Immediate evidence during Decade 5 appeared in Volume 41,
which featured a keynote lecture by David B. Wilkins of Harvard
on Doing Well by Doing Good? The Role of Public Service in the
Careers of Black Corporate Lawyers,23 with commentary by
Robert W. Gordon of Yale and American Bar Foundation Director
Bryant Garth.

      In Volume 43, Michigan professor Evan Caminker (opining
on a critically important Supreme Court opinion involving his
home institution) provided commentary, along with Carla D.
Pratt of Penn State, on the keynote address, Taking Grutter
Seriously: Getting Beyond the Numbers, by Washington & Lee’s
Dorothy A. Brown.24 Later in the decade, such topics as cost-
benefit analysis in environmental regulation, presidential
succession, and amending the Voting Rights Act drew
scholarship from Michael A. Livermore (NYU), Richard L. Revesz
(NYU), Douglas A. Kysar (Yale), Alexander Volokh (Emory),
Akhil Reed Amar (Yale), John D. Feerick (Fordham), Pamela S.

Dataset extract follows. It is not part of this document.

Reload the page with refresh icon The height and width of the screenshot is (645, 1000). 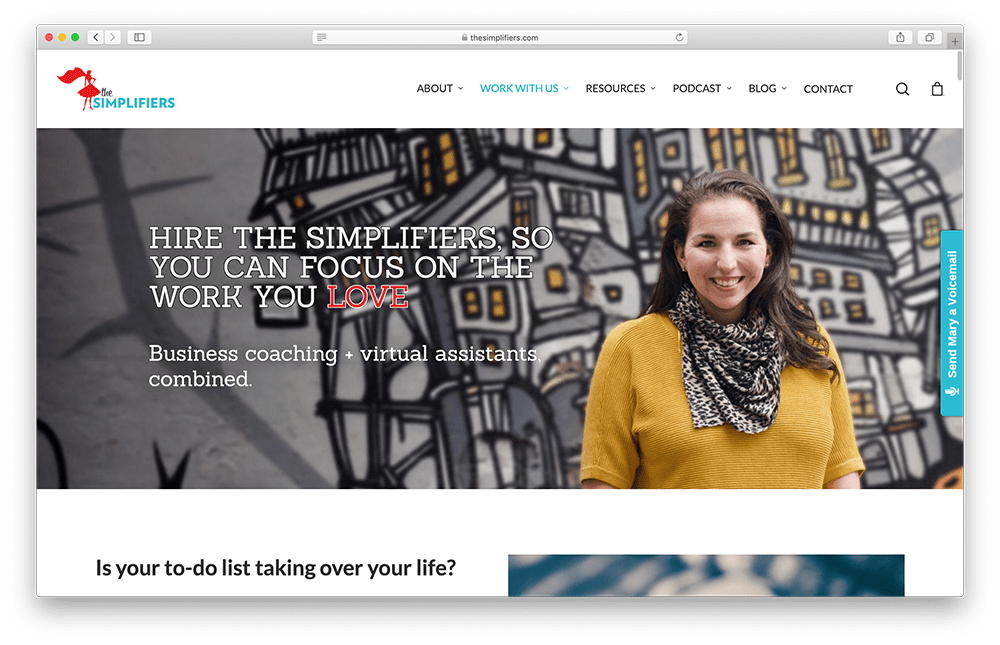click(x=679, y=38)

Karlan (Stanford), and Ellen D. Katz (Michigan).

      Timeliness and relevance proved to be continuing features of
the Frankel Lectures throughout the decade. Witness, for
example, Volume 49’s publication of Codes of Conduct for a
Twilight War, in which HLR alumnus and former 9/11
Commission Executive Director Dr. Philip Zelikow keynoted a
discussion on the use of “enhanced interrogation” in the wake of
the 10-year anniversary of the September 11, 2001 terrorist
attacks, with commentary from David Cole of Georgetown and
Mark Danner of UC Berkeley. Other examples throughout the
decade included Volume 42’s discussion of France’s ban on
conspicuous religious symbols in public schools (keynote by
Steven G. Gey of Florida State; commentary by T. Jeremy Gunn
of Emory and Dina Alsowayel of Houston; with a position paper
from French Consul General Denis Simonneau), Volume 50’s
examination of municipal bankruptcies in the years following the
2008 financial crisis (keynote by David Skeel of Penn;
commentary by Clayton Gillette of NYU and Anna Gelpern of
American University), and Volume 45’s lecture on immigrant
rights in the wake of Hurricane Katrina (keynote by Kevin R.
Johnson of UC Davis; commentary by Raquel E. Aldana of
Harvard and Anna Williams Shavers of Nebraska).